The report will be made available to the company and to any person who has suffered harm as a result of the incident. The requirements of both the Official Information Act 1982 and the Privacy Act 1993 will apply to the incident report.

During the process, the investigator will want to interview a representative of the company and any available witnesses to the incident. A company representative must be available to answer questions, but no employees or other witnesses are required to give a statement. Anyone who chooses to do so is entitled to have legal representation. Often interviews which are carried out as part of an investigation will be conducted under caution. This means that any evidence may be used against the company (or, in some cases, the individual) in Court. Even if the interview is not conducted under caution, it may still form part of the evidence. For this reason, anyone being interviewed should have legal representation.

The investigator will not treat anyone differently if they choose to have legal representation and it will not prejudice the process in any way. It is still possible to co-operate fully with the investigation, while also receiving legal advice.
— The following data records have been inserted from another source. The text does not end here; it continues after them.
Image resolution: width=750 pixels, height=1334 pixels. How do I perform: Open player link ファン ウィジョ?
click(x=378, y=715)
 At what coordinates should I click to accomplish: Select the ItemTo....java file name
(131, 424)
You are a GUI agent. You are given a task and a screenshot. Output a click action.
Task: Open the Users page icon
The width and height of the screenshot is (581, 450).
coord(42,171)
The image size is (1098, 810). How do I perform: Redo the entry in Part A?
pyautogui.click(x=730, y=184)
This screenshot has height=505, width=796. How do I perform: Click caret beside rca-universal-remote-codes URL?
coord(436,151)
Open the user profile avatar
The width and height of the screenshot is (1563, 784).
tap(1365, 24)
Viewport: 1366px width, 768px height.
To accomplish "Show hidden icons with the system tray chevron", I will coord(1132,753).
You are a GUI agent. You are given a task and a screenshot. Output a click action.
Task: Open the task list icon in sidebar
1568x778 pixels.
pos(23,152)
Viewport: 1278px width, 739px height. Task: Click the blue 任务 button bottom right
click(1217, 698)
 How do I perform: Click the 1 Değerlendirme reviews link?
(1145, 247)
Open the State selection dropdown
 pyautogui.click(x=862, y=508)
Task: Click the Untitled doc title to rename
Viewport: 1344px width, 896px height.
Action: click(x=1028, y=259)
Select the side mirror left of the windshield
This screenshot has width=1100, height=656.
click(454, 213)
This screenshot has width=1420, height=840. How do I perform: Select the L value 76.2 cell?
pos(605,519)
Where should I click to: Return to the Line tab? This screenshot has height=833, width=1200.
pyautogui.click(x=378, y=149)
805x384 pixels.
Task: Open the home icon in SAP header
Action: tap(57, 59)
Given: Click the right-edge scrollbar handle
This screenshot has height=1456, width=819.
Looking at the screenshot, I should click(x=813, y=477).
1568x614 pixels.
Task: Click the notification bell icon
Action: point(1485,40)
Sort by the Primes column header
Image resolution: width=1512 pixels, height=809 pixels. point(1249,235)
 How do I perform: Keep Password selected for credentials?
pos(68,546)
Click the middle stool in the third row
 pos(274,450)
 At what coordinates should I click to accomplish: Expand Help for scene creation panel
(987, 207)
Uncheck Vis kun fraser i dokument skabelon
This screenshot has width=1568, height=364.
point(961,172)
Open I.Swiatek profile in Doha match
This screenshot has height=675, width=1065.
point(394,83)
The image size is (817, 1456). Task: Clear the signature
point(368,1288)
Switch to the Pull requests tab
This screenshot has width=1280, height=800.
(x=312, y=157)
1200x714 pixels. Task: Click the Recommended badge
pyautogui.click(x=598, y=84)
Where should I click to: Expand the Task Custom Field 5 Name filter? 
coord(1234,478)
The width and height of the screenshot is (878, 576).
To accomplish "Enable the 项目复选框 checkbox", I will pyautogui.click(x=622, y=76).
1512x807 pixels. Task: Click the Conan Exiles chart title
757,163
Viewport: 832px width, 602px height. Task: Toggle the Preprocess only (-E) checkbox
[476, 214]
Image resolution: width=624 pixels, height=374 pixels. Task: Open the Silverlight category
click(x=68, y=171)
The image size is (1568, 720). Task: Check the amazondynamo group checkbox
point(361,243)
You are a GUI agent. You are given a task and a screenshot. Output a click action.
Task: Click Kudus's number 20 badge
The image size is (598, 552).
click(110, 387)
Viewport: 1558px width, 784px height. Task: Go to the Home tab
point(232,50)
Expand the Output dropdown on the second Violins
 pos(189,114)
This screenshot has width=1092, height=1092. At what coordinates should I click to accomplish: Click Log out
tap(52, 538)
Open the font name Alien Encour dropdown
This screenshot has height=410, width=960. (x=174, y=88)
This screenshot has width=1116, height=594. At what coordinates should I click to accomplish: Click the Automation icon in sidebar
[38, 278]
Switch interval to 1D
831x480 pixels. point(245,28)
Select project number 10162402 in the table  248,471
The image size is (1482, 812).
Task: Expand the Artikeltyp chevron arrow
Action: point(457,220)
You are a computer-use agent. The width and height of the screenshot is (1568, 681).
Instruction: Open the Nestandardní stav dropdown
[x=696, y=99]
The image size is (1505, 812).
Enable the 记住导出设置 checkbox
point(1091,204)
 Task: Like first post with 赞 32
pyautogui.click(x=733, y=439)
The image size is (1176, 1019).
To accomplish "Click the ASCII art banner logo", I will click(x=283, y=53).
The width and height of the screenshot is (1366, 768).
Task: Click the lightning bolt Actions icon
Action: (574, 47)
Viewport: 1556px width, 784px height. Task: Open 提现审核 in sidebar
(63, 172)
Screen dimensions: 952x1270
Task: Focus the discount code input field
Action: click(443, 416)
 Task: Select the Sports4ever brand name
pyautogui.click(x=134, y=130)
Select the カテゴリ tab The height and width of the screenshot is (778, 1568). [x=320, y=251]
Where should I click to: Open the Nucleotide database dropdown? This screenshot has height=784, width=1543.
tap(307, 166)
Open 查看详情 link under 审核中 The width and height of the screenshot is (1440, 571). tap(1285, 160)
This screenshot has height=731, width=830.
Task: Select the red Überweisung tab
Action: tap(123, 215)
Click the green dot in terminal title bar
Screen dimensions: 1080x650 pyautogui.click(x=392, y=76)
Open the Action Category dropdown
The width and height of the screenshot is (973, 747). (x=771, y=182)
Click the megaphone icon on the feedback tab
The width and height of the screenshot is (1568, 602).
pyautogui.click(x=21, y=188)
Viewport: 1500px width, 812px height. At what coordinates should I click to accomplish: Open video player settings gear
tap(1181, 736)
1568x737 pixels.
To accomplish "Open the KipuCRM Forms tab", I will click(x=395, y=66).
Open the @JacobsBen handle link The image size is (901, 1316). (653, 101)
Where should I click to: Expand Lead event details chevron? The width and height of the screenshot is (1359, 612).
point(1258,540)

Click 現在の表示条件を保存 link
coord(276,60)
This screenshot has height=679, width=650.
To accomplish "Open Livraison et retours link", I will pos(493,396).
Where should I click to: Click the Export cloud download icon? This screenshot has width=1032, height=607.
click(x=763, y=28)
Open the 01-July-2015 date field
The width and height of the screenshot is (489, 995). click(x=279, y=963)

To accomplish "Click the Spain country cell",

In cases of serious harm, companies should consider offering EAP (Employee Assistance Programme) services to the victim, their family and affected employees. Where employees are unable to work, companies should consider topping up ACC payments and provide financial assistance to family where appropriate.

Undertaking these steps will not eliminate the risk of prosecution but will assist employees to remain at, or return to work and may be taken into account by the Court if charges are laid.

The content of this article is intended to provide a general guide to the subject matter. Specialist advice should be sought about your specific circumstances.